EXERCISE PROMPT: Go through the records and extract every line with the word "this".

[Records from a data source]
==========

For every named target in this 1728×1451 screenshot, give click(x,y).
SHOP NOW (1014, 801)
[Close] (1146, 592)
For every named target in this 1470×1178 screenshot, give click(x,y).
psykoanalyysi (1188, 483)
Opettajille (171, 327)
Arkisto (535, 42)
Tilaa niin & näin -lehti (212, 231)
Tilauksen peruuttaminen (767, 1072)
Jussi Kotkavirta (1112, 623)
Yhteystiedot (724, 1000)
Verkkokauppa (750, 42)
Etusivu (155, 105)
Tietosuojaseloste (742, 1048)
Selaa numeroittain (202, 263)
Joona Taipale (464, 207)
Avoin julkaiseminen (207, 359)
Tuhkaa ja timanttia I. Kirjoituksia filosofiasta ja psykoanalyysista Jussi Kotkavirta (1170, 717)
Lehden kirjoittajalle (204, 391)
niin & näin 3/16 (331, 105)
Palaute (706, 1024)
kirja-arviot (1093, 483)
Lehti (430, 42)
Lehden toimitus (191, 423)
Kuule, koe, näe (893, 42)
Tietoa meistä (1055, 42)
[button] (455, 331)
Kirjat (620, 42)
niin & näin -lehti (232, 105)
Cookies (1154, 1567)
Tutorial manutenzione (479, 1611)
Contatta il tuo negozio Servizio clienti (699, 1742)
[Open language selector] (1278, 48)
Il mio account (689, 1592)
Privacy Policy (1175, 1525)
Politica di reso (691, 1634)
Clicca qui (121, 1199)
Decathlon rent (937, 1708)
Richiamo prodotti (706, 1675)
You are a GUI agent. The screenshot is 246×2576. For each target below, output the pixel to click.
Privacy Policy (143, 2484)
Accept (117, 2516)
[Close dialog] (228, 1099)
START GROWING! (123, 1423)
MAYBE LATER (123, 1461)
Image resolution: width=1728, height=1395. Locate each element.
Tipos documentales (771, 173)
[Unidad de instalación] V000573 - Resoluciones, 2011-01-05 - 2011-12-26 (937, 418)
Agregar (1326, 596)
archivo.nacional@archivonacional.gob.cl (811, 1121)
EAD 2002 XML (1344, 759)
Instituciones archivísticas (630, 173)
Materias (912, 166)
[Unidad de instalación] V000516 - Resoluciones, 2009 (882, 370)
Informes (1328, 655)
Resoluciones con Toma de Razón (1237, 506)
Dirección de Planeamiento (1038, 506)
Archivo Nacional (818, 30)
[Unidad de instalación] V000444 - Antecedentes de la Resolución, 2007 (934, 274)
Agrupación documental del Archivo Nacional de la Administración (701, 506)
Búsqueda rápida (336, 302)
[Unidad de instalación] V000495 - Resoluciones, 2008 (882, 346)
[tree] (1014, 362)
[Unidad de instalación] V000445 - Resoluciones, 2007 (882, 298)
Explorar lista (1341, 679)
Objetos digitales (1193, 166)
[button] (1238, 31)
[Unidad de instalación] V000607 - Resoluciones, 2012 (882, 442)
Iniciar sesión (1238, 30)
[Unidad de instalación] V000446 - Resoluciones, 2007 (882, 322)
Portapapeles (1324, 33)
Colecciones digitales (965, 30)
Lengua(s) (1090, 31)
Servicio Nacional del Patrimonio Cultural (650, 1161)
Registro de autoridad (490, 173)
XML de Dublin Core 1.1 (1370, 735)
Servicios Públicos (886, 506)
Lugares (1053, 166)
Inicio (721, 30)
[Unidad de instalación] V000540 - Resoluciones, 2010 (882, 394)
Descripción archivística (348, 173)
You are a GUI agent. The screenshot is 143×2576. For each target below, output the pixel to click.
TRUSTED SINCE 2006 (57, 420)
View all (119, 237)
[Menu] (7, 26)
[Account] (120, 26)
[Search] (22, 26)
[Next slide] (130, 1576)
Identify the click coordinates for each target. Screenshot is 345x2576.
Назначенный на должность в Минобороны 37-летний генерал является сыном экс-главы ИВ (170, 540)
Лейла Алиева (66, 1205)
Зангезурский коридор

==========

ANSWER SECTION:
For every named target in this 1728×1451 screenshot, give click(x,y).
For every named target in this 1470×1178 screenshot, give click(x,y).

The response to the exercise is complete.